What you should do:
Quote the records that follow in full, leaving the pictures out.

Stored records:
=== Section Start ===
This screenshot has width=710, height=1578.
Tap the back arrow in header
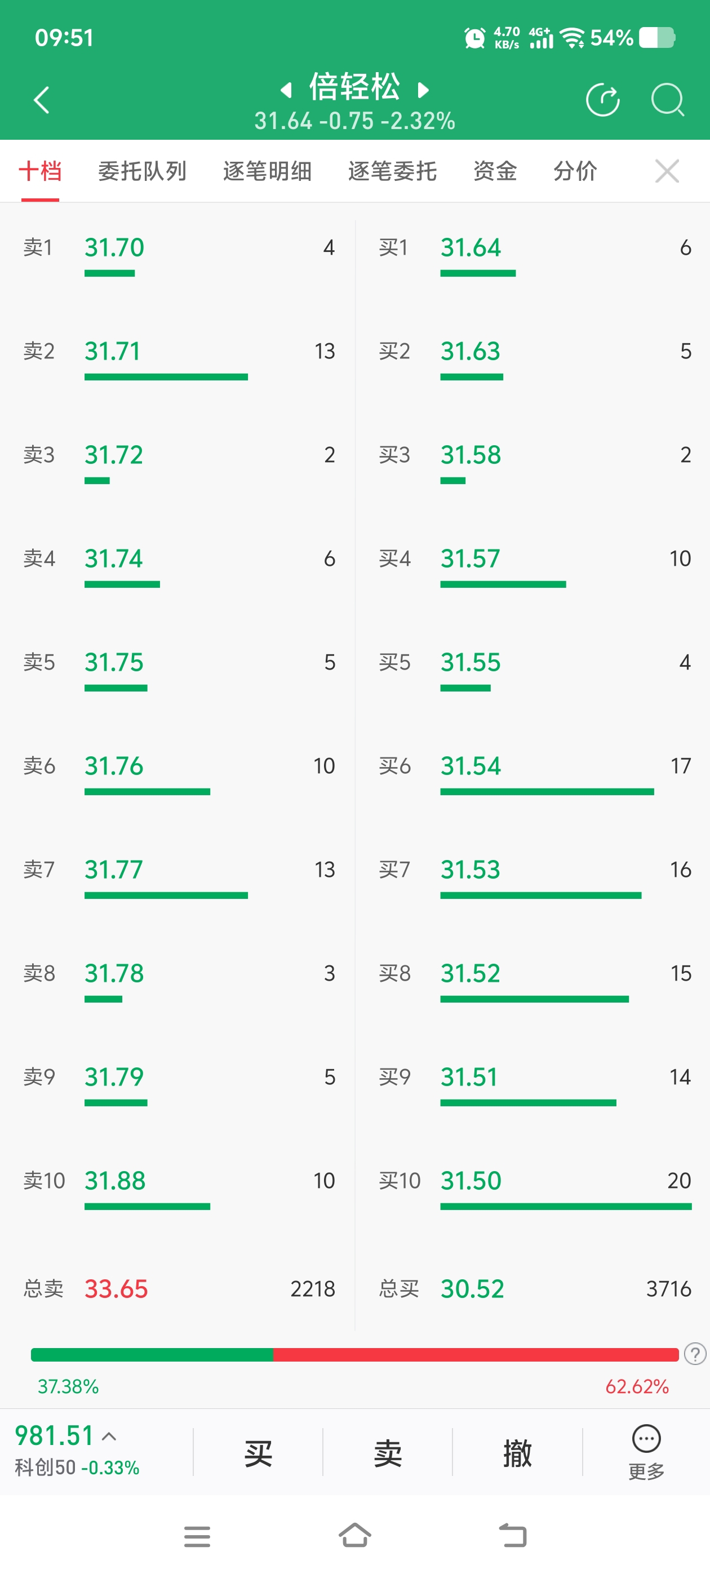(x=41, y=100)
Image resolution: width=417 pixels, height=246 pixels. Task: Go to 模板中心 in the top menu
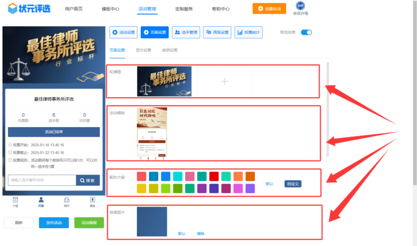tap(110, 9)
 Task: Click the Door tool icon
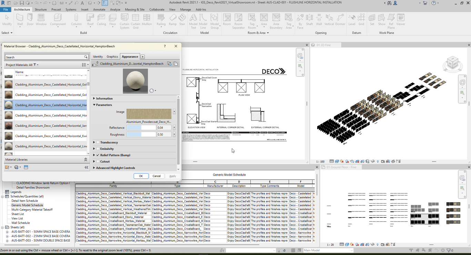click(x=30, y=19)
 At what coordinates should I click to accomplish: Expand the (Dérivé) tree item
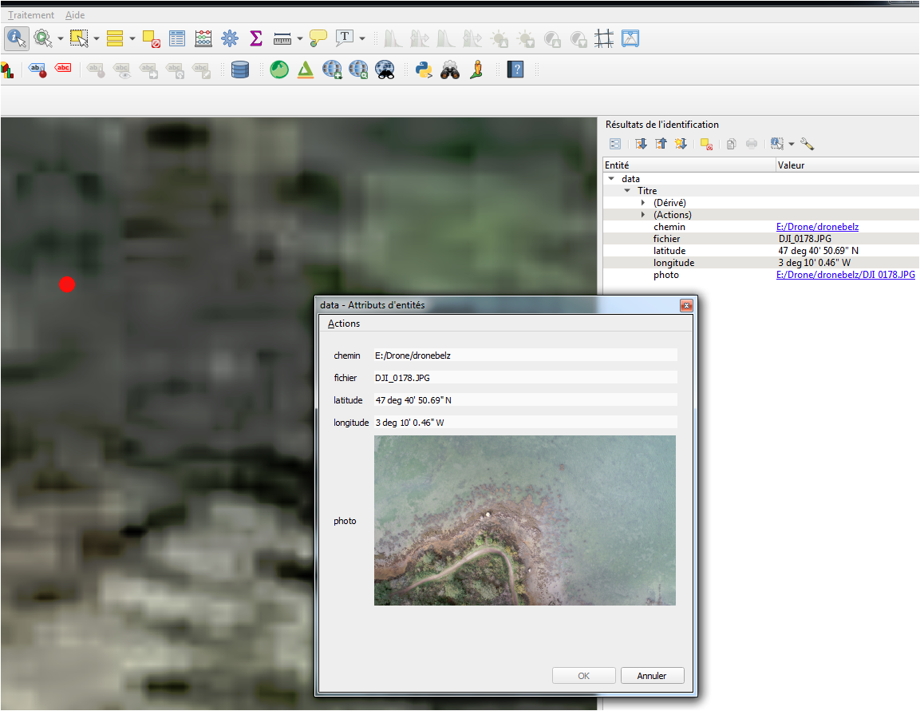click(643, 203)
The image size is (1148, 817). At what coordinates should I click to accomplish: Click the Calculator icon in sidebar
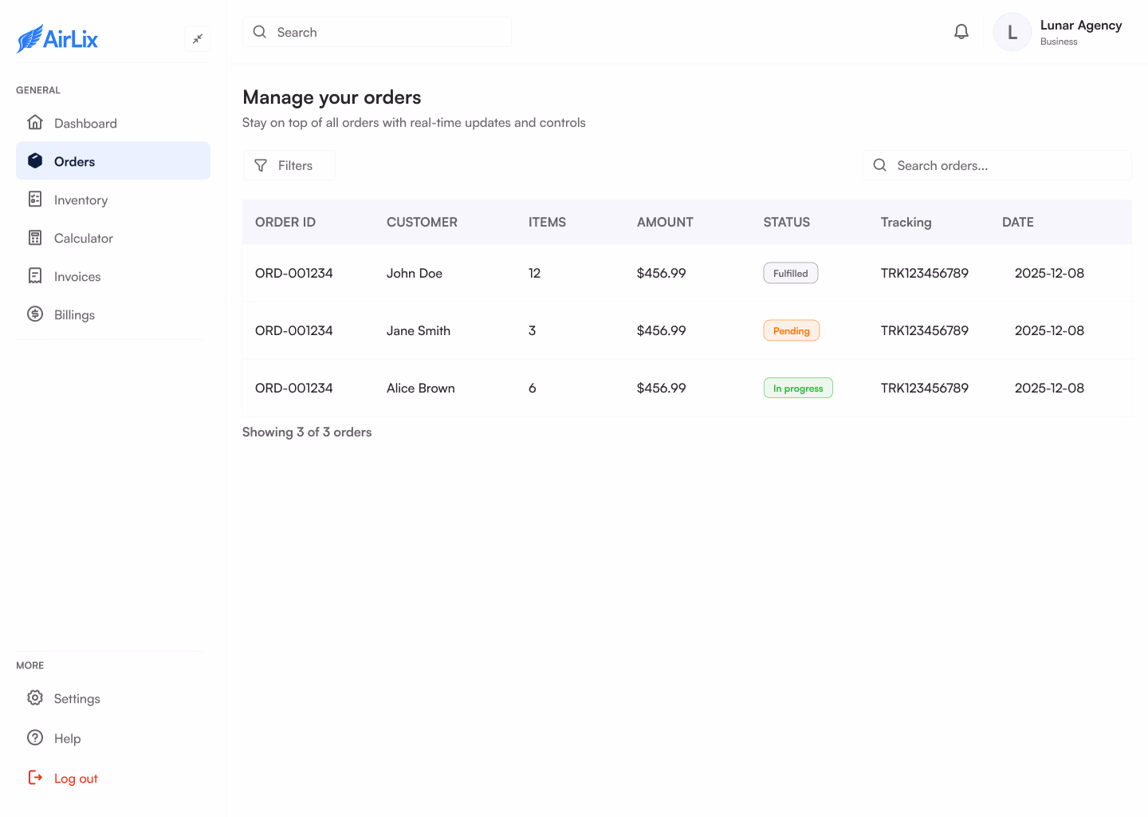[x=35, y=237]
=== Section End ===
Expected output:
This screenshot has width=710, height=1578.
Tap the back arrow in header
(x=41, y=100)
Image resolution: width=417 pixels, height=246 pixels. Task: Go to 模板中心 in the top menu
tap(110, 9)
 Task: Click the Door tool icon
click(x=30, y=19)
 At what coordinates should I click to accomplish: Expand the (Dérivé) tree item
click(643, 203)
The image size is (1148, 817). At what coordinates should I click to accomplish: Click the Calculator icon in sidebar
[x=35, y=237]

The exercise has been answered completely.